Let $(X, d)$ be a metric space. For $f:X\to X$, $x\in X$ and $c>0$, take $\Gamma_c(x, f)= \{y: d(x_n, y_n)<c, \forall n\in\mathbb{Z}\}$ where $\{x_n\}_{n\in\mathbb{Z}}$ and $\{y_n\}_{n\in\mathbb{Z}}$ are orbits of $x, y$, respectively, this means that $x_{n+1}= f(x_n)$ with $x_0=x$ and $f(y_{n})=y_{n+1}$ with $y_0=y$.
$f:X\to X$ is called expansive map/ homeomorphism, if there is $c>0$ such that $\Gamma_c(x, f)=\{x\}$ for all $x\in X$.

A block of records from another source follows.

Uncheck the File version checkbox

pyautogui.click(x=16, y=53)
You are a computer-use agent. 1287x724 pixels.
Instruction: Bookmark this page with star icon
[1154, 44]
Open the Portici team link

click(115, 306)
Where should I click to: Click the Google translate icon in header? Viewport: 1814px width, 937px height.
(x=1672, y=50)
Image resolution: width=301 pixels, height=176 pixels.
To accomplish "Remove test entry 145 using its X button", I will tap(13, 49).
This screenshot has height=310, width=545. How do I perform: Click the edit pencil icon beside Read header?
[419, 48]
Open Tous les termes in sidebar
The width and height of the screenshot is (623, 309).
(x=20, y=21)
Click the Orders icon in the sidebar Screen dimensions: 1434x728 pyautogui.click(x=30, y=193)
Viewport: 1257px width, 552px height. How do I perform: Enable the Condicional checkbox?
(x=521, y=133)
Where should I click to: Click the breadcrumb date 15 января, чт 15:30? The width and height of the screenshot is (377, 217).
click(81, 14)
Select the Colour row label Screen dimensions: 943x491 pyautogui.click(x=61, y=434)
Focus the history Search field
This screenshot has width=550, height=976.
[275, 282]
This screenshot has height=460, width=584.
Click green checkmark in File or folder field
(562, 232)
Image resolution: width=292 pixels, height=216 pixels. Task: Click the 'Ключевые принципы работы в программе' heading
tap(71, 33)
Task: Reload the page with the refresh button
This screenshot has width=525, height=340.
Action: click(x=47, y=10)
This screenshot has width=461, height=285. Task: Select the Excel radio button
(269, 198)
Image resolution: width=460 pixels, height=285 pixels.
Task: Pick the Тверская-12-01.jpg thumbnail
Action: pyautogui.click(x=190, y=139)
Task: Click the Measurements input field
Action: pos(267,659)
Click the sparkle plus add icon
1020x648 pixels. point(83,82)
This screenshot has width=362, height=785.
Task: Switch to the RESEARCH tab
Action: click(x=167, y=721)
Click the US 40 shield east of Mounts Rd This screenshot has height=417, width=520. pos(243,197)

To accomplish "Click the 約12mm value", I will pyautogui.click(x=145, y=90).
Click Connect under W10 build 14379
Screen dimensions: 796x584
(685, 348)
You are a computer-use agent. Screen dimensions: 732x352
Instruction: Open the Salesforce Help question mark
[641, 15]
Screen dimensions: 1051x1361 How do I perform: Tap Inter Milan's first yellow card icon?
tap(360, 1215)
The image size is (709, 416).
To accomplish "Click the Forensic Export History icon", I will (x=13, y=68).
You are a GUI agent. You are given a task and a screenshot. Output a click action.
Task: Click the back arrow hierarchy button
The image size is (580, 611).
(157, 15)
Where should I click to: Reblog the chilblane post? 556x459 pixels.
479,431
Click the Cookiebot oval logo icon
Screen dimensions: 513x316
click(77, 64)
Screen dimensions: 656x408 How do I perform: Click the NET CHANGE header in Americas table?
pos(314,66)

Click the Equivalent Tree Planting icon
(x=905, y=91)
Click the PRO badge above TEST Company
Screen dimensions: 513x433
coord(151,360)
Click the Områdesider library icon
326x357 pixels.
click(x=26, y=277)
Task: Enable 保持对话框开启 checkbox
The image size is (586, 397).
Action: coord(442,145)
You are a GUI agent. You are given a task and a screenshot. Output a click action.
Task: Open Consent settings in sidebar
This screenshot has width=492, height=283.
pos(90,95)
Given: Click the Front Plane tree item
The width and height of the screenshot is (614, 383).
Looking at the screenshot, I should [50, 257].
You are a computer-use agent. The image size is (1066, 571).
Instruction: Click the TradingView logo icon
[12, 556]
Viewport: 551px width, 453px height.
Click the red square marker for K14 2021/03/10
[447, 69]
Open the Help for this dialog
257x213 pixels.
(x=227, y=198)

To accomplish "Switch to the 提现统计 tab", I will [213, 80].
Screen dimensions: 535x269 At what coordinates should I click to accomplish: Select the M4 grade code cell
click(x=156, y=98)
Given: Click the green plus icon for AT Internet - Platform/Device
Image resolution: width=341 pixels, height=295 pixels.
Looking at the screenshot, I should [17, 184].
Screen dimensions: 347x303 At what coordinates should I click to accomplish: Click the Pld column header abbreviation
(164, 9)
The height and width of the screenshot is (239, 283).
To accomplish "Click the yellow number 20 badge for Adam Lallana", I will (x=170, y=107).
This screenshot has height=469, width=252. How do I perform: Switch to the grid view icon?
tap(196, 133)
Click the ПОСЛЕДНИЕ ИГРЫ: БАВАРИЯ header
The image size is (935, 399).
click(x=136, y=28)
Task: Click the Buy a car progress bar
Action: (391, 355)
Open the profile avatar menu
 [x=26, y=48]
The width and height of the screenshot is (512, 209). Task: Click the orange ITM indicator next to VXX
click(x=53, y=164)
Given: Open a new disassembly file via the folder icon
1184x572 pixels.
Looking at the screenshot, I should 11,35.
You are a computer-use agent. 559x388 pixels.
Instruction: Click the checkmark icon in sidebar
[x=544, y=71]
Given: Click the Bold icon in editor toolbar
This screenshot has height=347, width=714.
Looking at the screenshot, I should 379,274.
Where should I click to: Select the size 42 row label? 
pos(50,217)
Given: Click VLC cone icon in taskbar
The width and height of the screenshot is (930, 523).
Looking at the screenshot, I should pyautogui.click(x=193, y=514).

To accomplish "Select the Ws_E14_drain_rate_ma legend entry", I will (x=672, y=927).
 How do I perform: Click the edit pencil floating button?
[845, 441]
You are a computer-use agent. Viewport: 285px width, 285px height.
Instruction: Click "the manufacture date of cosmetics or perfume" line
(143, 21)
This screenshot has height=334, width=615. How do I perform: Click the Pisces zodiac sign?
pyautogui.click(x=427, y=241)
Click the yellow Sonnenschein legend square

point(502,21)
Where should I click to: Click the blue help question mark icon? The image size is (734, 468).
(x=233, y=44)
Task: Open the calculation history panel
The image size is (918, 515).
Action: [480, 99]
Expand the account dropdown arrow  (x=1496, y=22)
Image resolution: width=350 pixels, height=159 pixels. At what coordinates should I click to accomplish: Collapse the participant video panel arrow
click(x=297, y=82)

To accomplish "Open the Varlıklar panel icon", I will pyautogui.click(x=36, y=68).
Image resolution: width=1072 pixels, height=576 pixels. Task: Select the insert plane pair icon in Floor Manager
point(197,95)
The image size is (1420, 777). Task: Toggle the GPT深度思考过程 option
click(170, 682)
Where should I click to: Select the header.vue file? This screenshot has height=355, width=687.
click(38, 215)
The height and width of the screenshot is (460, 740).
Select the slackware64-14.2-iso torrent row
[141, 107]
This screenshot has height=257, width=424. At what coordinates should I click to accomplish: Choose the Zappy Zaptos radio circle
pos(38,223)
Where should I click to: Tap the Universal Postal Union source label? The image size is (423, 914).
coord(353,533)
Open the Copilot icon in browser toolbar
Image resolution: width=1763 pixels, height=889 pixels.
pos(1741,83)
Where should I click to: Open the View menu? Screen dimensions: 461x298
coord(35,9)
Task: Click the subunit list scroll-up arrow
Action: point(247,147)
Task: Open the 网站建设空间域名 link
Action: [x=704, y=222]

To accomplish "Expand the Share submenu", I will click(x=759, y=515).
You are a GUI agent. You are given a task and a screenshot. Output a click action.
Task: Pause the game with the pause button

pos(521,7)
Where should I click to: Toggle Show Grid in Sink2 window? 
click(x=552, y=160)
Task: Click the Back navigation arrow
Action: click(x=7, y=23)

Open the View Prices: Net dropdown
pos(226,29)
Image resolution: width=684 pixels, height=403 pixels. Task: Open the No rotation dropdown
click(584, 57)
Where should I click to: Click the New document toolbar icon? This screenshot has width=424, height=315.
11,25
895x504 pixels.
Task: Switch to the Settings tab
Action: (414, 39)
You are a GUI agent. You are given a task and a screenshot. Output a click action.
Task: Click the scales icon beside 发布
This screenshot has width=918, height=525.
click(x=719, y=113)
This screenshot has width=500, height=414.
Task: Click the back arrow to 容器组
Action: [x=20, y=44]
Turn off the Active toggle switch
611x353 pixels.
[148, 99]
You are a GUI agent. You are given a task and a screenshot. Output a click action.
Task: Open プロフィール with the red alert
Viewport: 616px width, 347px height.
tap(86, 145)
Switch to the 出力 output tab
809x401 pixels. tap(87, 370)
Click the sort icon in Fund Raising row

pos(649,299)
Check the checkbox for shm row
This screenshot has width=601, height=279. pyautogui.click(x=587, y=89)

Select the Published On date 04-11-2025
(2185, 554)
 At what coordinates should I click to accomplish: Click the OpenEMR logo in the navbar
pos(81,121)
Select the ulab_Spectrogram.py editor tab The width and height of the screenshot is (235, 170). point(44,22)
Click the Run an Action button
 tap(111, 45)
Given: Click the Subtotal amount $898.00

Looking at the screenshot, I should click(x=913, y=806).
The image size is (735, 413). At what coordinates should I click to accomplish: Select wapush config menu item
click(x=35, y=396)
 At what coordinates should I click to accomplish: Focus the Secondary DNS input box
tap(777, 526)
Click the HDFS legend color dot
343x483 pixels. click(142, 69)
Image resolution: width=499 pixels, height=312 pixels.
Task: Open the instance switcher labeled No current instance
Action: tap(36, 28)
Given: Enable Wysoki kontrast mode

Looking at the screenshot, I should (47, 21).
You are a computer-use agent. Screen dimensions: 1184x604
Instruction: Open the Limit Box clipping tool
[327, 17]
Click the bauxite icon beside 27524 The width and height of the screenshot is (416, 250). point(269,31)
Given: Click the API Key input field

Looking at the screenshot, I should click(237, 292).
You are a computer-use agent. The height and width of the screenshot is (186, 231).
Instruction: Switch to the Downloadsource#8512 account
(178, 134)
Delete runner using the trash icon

It is known that there is no expansive homeomorphism on one-dimensional compact manifold. This means that there is no expansive homeomorphism on circle and interval. But $f:S^1\to S^1$ with $z\to 2z$, is an expansive local homeomorphism. Thus there is expansive local homeomorphism on circle.
Is there an expansive local homeomorphism on $[0, 1]$?
Please help me to know it.
The answer is no. If $f : [0,1] \to [0,1]$ is a local homeomorphism, then it must locally increasing, so just increasing since $[0,1]$ is connected. But this means that it is in fact a homeomorphism of $[0,1]$.
In particular, it cannnot be expansive.